On November 13, 2014, a reporter at “KWTV-News 9” in Oklahoma City interviewed Karen Silkwood’s son Michael. It was the fortieth anniversary of her death, and Michael was close to tears as he confessed that he was afraid of dying without ever knowing who killed his mother and why. She was never far from his thoughts.
“Sometimes I wake up in the early morning from a dream and I think I can see her there in the room with me,” he wrote in an open letter to his mother. “She is watching me.”
Michael’s words moved me deeply. Didn’t he have the right to know the truth about his mother–a truth that is still buried in classified documents? When News 9 asked to interview me for a follow-up investigative story on the killing of Karen Silkwood, I gladly agreed. The day after the story aired, News 9 heard from a woman with a tip who wanted to speak to me. To my surprise, the tipster was the daughter of Thomas Bunting.
A former Air Force intelligence officer, Thomas Bunting was an agent in the Oklahoma State Bureau of Investigation during the time (1972-1974) Silkwood worked at the Kerr-McGee Cimarron plant in Crescent, Oklahoma. Bunting was supervisor of the Oklahoma State Bureau of Investigation’s criminal conspiracies unit and taught photographic and electronic surveillance. Given his top security clearance, he would know not only how OSBI spied on Karen Silkwood, but also who had followed her and nudged her Honda off the road and into a cement wall on November 13, 1974. The legal team hired by the Silkwood family to sue Kerr-McGee couldn’t wait to subpoena OSBI Special Agent Thomas Bunting.

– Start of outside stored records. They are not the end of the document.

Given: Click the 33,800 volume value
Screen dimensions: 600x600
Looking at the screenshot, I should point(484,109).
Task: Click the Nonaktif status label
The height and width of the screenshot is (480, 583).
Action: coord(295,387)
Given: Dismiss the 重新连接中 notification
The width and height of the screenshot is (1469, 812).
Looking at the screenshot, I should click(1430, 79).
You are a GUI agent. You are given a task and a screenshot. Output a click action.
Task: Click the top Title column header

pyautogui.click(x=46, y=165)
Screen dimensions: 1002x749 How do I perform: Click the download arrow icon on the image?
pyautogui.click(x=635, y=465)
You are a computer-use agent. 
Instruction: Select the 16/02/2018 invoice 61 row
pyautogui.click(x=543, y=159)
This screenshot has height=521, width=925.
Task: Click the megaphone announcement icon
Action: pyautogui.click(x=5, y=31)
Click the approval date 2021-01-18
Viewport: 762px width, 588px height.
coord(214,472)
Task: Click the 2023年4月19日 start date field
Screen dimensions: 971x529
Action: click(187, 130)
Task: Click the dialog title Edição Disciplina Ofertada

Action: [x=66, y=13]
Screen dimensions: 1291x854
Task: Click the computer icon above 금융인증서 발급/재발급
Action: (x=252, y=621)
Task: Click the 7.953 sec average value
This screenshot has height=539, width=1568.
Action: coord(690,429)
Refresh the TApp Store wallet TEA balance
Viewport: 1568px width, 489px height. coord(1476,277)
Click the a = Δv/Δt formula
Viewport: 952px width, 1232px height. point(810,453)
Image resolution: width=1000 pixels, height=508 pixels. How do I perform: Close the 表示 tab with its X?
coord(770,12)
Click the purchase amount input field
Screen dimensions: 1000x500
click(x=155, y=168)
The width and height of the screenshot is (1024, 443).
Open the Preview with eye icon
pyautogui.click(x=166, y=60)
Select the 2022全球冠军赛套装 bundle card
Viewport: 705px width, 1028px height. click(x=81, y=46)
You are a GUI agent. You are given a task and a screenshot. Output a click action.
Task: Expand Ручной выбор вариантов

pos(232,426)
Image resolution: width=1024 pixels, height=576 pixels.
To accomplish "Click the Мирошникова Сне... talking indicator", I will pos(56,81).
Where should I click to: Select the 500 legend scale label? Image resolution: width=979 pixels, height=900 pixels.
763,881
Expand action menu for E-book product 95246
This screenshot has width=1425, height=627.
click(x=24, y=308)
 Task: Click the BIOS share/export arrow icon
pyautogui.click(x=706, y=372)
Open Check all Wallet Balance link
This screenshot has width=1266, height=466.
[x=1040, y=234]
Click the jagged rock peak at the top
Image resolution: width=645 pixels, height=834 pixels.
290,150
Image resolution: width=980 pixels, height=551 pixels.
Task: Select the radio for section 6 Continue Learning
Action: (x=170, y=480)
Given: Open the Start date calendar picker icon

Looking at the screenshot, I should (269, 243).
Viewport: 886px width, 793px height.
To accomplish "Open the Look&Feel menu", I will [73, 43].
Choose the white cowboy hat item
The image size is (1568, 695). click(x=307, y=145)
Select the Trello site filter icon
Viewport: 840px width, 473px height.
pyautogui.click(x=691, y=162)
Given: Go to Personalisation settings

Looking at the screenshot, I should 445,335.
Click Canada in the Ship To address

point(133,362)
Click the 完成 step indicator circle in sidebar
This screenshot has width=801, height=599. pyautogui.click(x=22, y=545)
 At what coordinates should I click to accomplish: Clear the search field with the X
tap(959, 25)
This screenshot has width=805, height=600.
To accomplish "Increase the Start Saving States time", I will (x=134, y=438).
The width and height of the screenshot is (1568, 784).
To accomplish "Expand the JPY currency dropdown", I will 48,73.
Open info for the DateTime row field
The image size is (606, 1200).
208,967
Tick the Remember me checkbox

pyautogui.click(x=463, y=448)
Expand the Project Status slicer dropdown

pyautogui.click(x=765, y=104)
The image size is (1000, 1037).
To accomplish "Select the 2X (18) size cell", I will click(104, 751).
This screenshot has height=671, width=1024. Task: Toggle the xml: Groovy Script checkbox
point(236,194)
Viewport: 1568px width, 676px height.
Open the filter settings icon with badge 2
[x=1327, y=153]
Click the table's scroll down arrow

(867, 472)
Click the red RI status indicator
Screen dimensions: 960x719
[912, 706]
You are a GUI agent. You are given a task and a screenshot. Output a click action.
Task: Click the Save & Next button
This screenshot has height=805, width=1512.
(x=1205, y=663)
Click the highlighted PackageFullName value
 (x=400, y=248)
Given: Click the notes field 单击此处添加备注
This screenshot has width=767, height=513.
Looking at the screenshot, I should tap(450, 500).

Bunting’s daughter Lynn told me in a phone conversation that her father wanted to duck the subpoena. If he couldn’t, he said he would either refuse to answer questions under the guise of “national security” or he would take the fifth. But after much soul-searching, and a visit to his mother for a heart-to-heart, Lynn told me, her father decided to do the right thing. He was prepared to speak honestly and truthfully. He said he understood that the truth would make him a pariah in the intelligence community–a whistleblower like Karen Silkwood. Knowing firsthand what that intelligence community was capable of, he was worried about retaliation against him and his family.
Before Bunting could be deposed, he walked into his brother’s home for a visit and dropped dead. A doctor ruled that he had died of a heart attack, apparently induced by a cerebral hemorrhage. Bunting was forty-four years old. He had not been ill and had undergone a recent physical examination which revealed that he didn’t have a heart condition.
Bunting’s second wife, Sue, declined an autopsy. His first wife, who found her former husband’s death highly suspicious, had begged for one. Lynn told me that not long before his death, Bunting had revised his insurance policy, making Sue the sole beneficiary of all his assets and police death benefits. Several months after her husband’s death, Sue was found dead in her car, which was parked in her garage with the motor running. Her blood alcohol was extremely high. Her death was ruled a suicide.
Bunting’s daughter Lynn is convinced her father was murdered. Was her stepmother Sue a co-conspirator in the death of her father, Lynn asked? Did someone, in turn, murder her because she was attempting to blackmail her fellow conspirator(s)?
When Lynn asked several Oklahoma City Police Department officers–who knew and respected her father–what had really happened, they told her that they couldn’t talk about the Karen Silkwood case. If they did, they would be fired.
As each anniversary of Karen Sikwood’s death slips by, people like Thomas Bunting, who may have known something about her fatal car crash, have also died. Except for Michael Silkwood, his two sisters, some close relatives, and the citizens of Oklahoma, the killing of Karen Silkwood becomes more and more forgotten.